I implemented a parallel version of Jacobi's method for the resolution of a linear system. Doing some tests I noticed that the time to execute the function in parallel is very high compared to the time to execute the sequential function. This is strange because the Jacobi's method should be faster when executed with a parallel implementation.

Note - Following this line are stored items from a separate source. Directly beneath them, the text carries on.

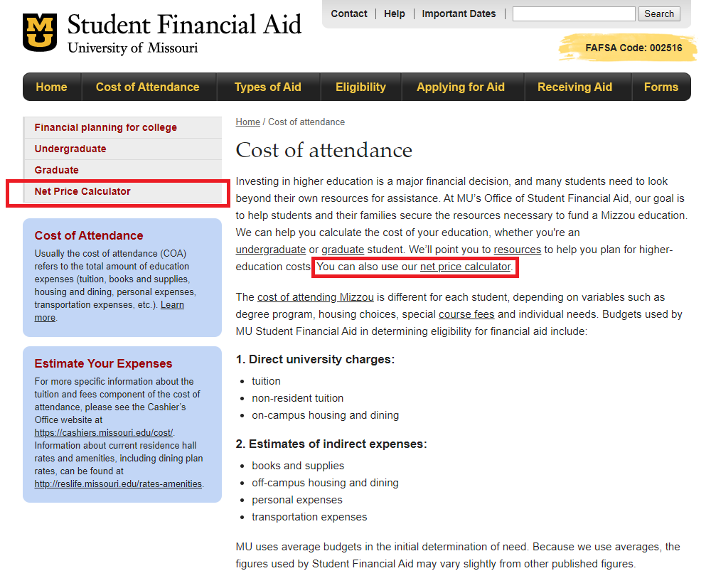The height and width of the screenshot is (588, 711).
Task: Click inside the search input field
Action: tap(572, 14)
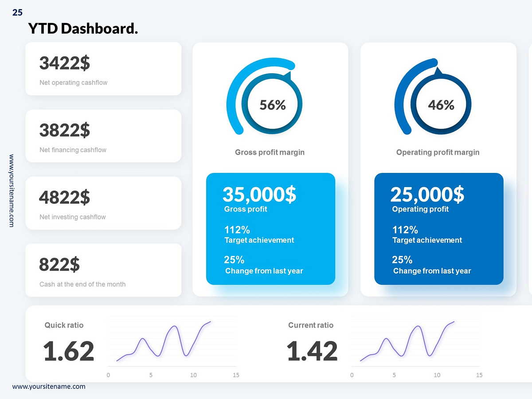
Task: Expand the 25,000$ Operating profit panel
Action: coord(438,229)
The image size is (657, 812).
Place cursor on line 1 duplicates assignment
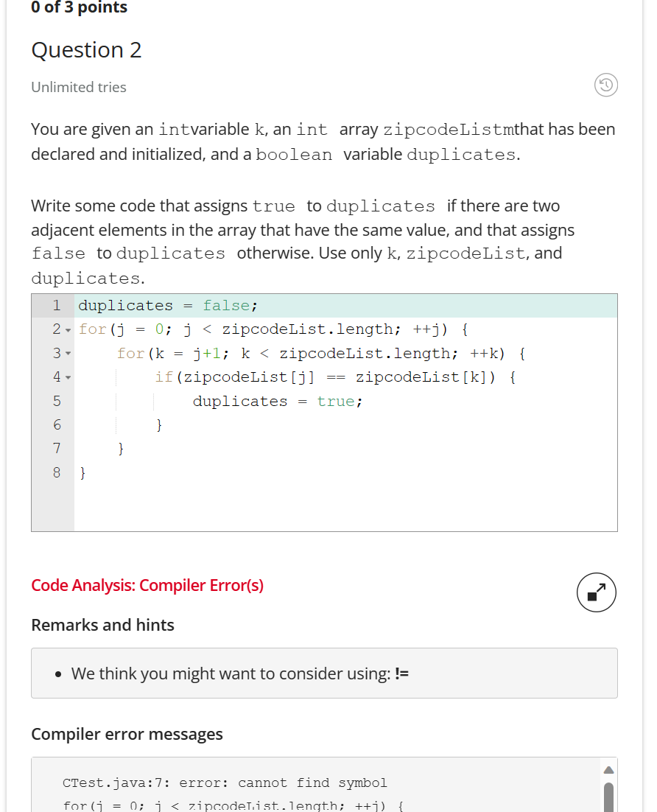(169, 304)
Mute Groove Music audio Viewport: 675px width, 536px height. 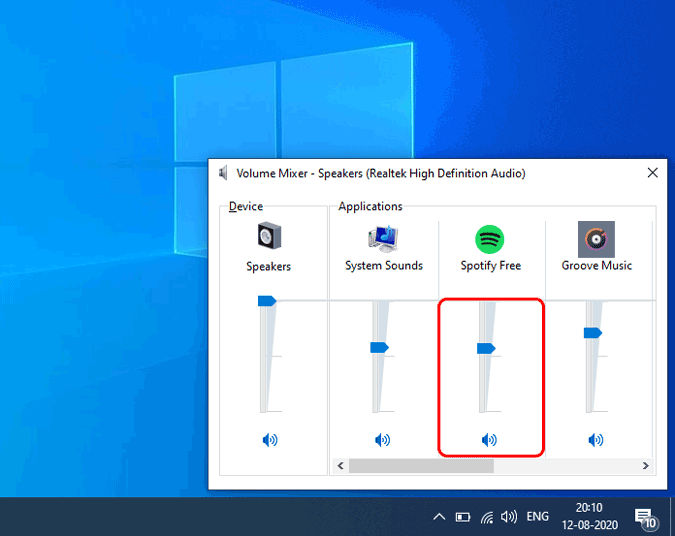pos(596,440)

I think I'm doing something wrong in the code:
function [x,niter,resrel] = Parallel_Jacobi(A,b,TOL,MAXITER)
[n, m] = size(A);
D = 1./spdiags(A,0);
B = speye(n)-A./spdiags(A,0);
C= D.*b;
x0=sparse(zeros(length(A),1));
spmd
cod_vett=codistributor1d(1,codistributor1d.unsetPartition,[n,1]);
cod_mat=codistributor1d(1,codistributor1d.unsetPartition,[n,m]);
B= codistributed(B,cod_mat);
C= codistributed(C,cod_vett);
x= codistributed(B*x0 + C,cod_vett);
Niter = 1;
TOLX = TOL;
while(norm(x-x0,Inf) > norm(x0,Inf)*TOLX && Niter < MAXITER)
if(TOL*norm(x,Inf) > realmin)
TOLX = norm(x,Inf)*TOL;
else
TOLX = realmin;
end
x0 = x;
x = B*x0 + C;
Niter=Niter+1;
end
end
Niter=Niter{1};
x=gather(x);
end
Below there are the tests
%sequential Jacobi
format long;
A = gallery('poisson',20);
tic;
x= jacobi(A,ones(400,1),1e-6,2000000);
toc;
Elapsed time is 0.009054 seconds.
%parallel Jacobi
format long;
A = gallery('poisson',20);
tic;
x= Parallel_Jacobi(A,ones(400,1),1e-6,2000000);
toc;
Elapsed time is 11.484130 seconds.
I timed the parpool
function with 1,2,3 and 4 workers (I have a quad core processor) and the result is the following:
%Test
format long;
A = gallery('poisson',20);
delete(gcp('nocreate'));
tic
%parpool(1/2/3/4) means that i executed 4 tests that differ only for the
%argument in the function: first parpool(1), second parpool(2) and so on.
parpool(1/2/3/4);
toc
tic;
x= Parallel_Jacobi(A,ones(400,1),1e-6,2000000);
toc;
4 workers: parpool=13.322899 seconds, function=23.772271
3 workers: parpool=10.911769 seconds, function=16.402633
2 workers: parpool=9.371729 seconds, function=12.945154
1 worker: parpool=8.460357 seconds, function=7.982958 .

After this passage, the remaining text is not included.